The Danish king has shocked some historians by changing the royal coat of arms to more prominently feature Greenland and the Faroe Islands – in what has also been seen as a rebuke to Donald Trump, The Guardian reports.
Less than a year since succeeding his mother, Queen Margrethe, after she stood down on New Year’s Eve 2023, King Frederik has made a clear statement of intent to keep the autonomous Danish territory and former colony within the kingdom of Denmark.
For 500 years, previous Danish royal coats of arms have featured three crowns, the symbol of the Kalmar Union between Denmark, Norway and Sweden, which was led from Denmark between 1397 and 1523. They are also an important symbol of its neighbour Sweden.
But in the updated version, the crowns have been removed and replaced with a more prominent polar bear and ram than previously, to symbolise Greenland and the Faroe Islands respectively.
The move comes at a time of increased tension over Greenland and its relations with Denmark, which continues to control its foreign and security policy.

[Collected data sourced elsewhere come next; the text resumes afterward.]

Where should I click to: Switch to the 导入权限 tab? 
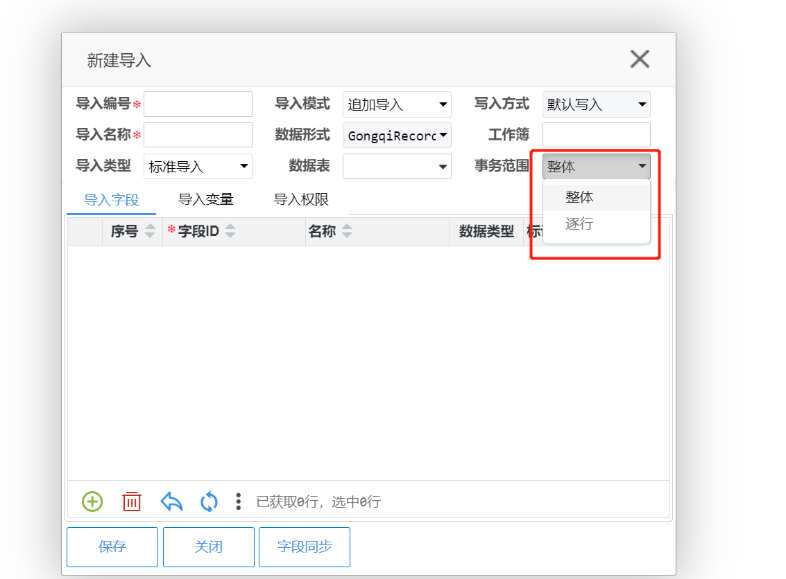click(x=301, y=199)
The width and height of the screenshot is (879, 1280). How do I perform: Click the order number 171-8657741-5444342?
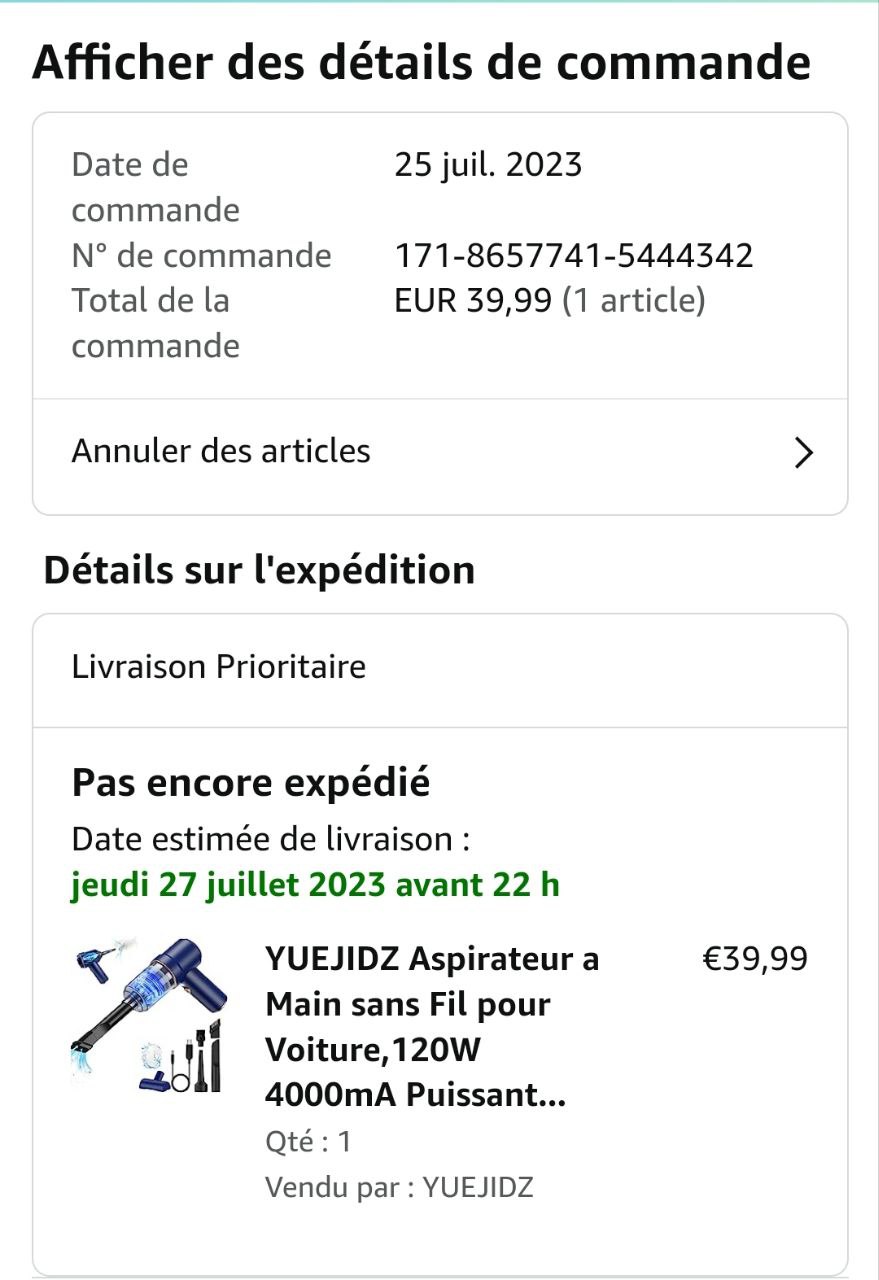(573, 256)
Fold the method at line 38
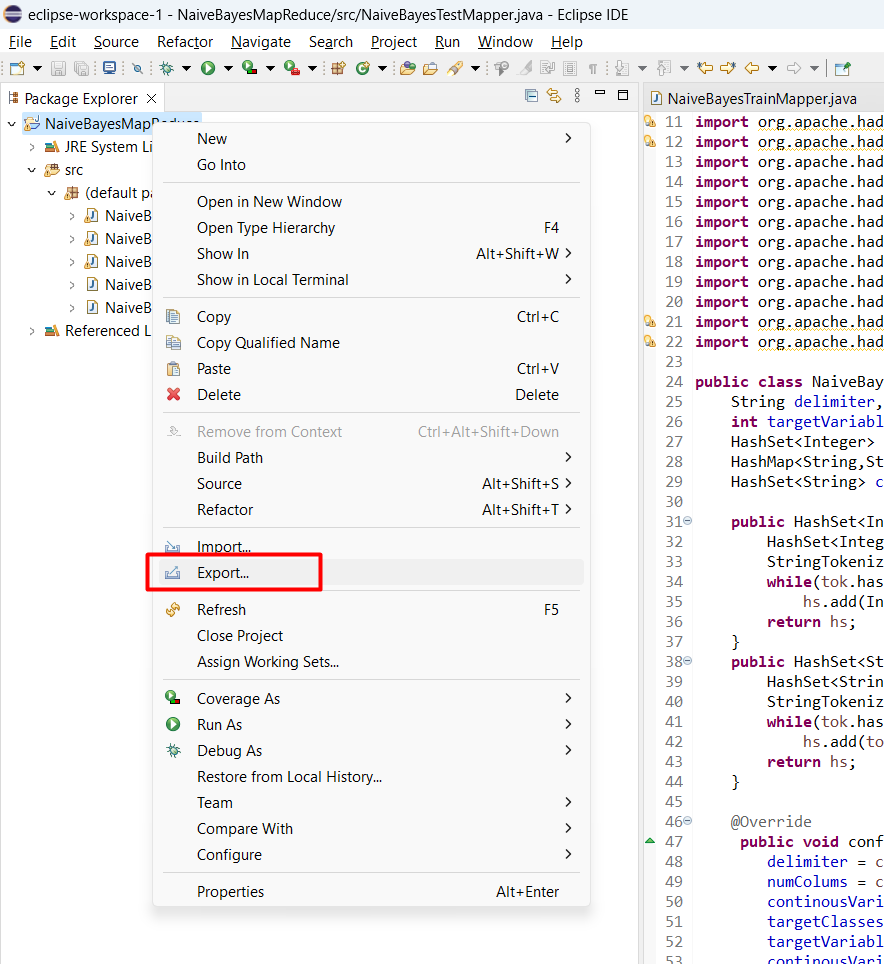Image resolution: width=884 pixels, height=964 pixels. 686,662
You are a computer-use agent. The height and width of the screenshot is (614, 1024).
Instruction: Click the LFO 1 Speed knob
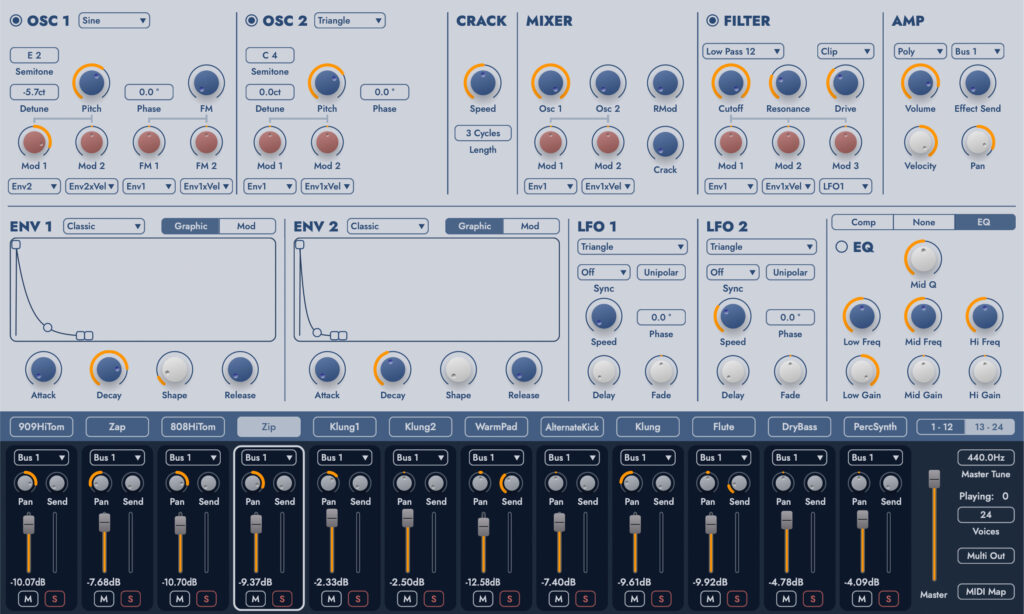603,316
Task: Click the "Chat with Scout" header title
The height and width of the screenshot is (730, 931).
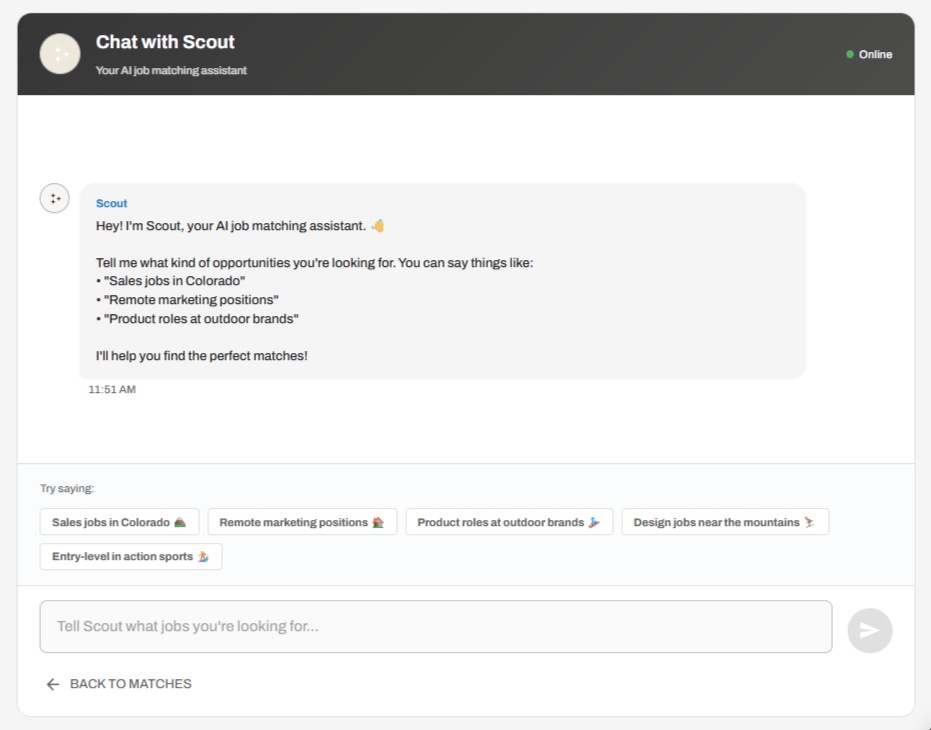Action: (x=165, y=42)
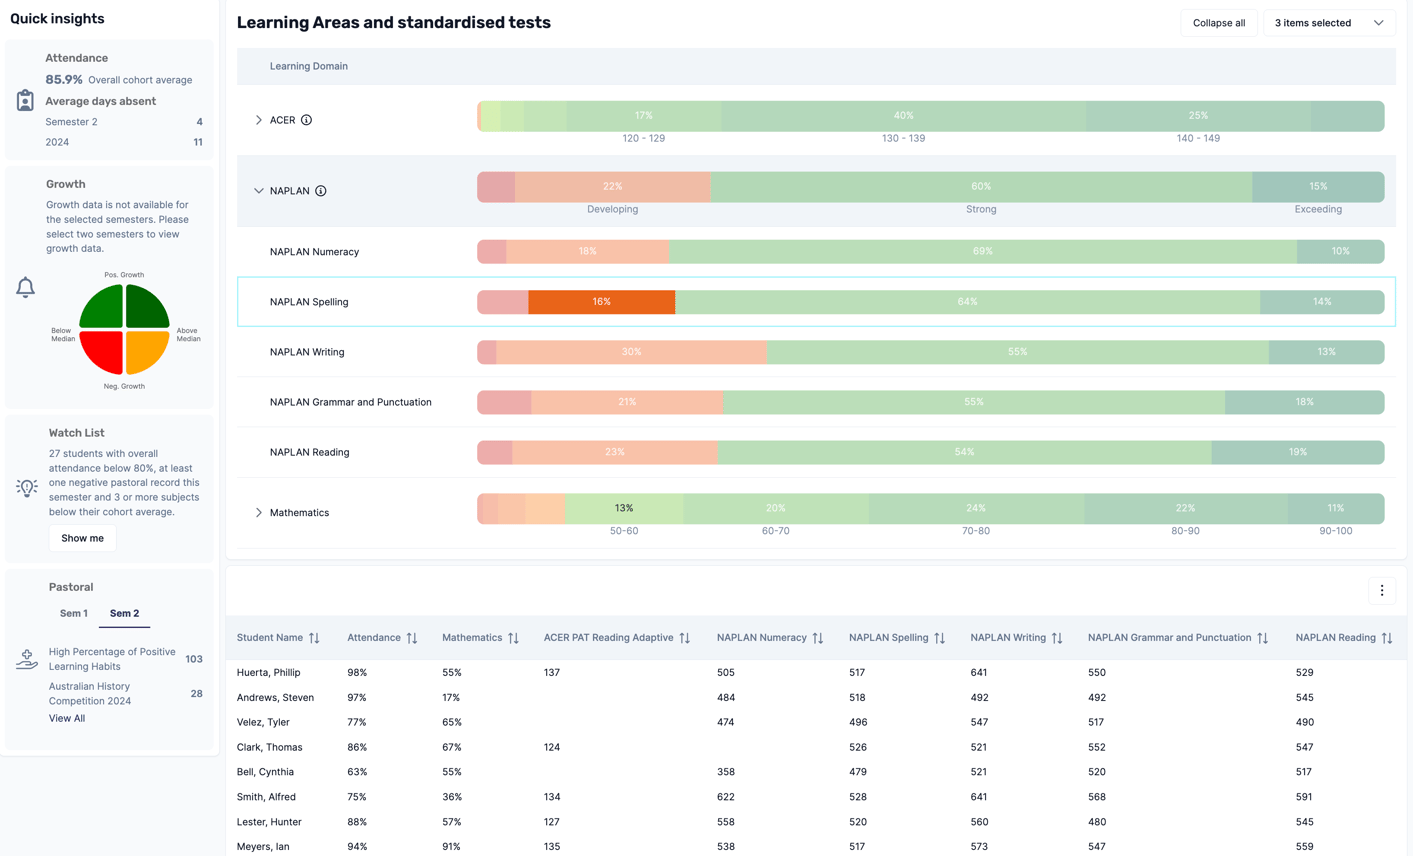
Task: Click the ACER info icon
Action: 306,120
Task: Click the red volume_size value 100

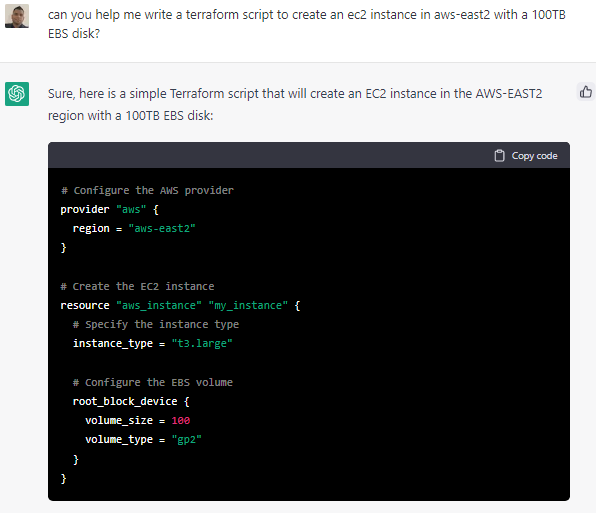Action: [181, 421]
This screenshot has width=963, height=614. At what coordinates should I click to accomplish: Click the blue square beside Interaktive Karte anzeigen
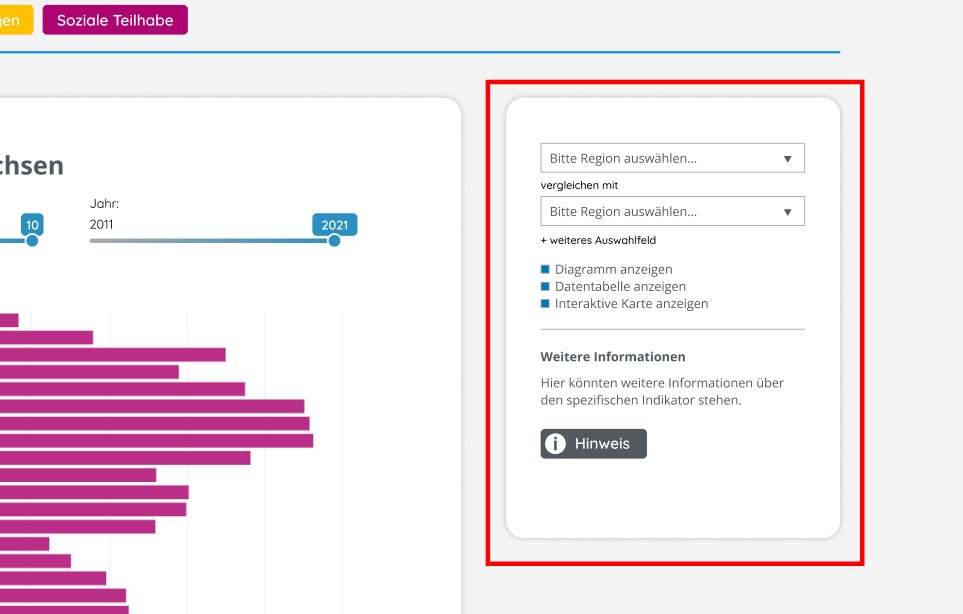click(x=545, y=303)
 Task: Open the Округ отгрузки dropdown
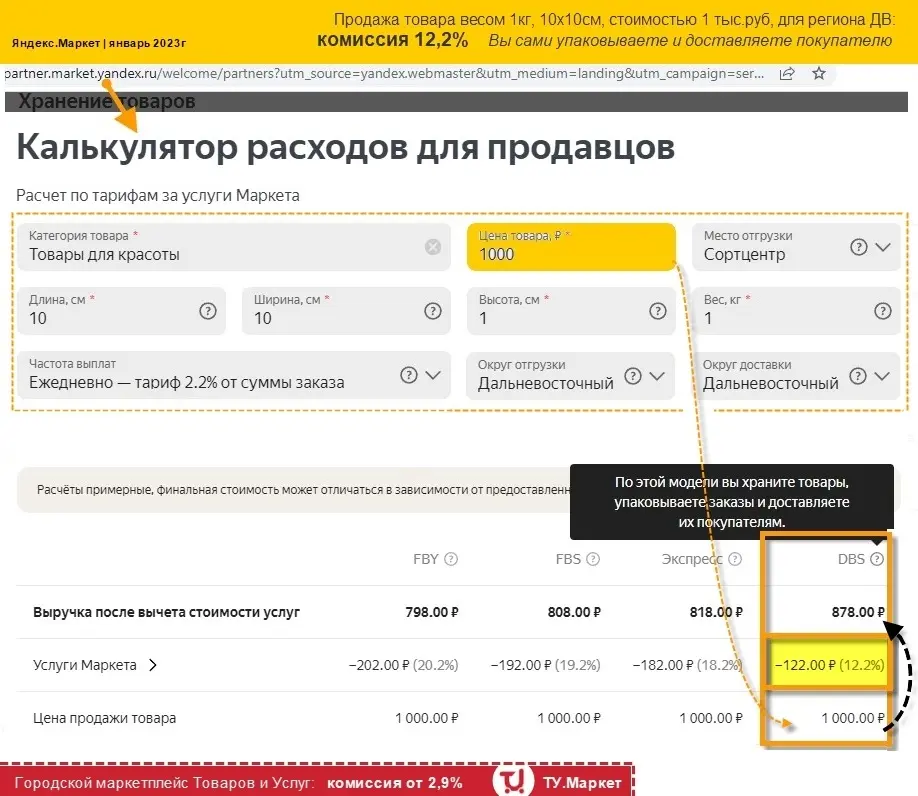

Incoming US president Trump last month said again that he wants the US to buy Greenland, and the Greenlandic prime minister, Múte Egede, recently accused Denmark of genocide in response to investigations of the forced contraceptive scandal of the 1960s and 70s. In Egede’s own new year’s address he accelerated calls for Greenlandic independence and called for the “shackles of the colonial era” to be removed.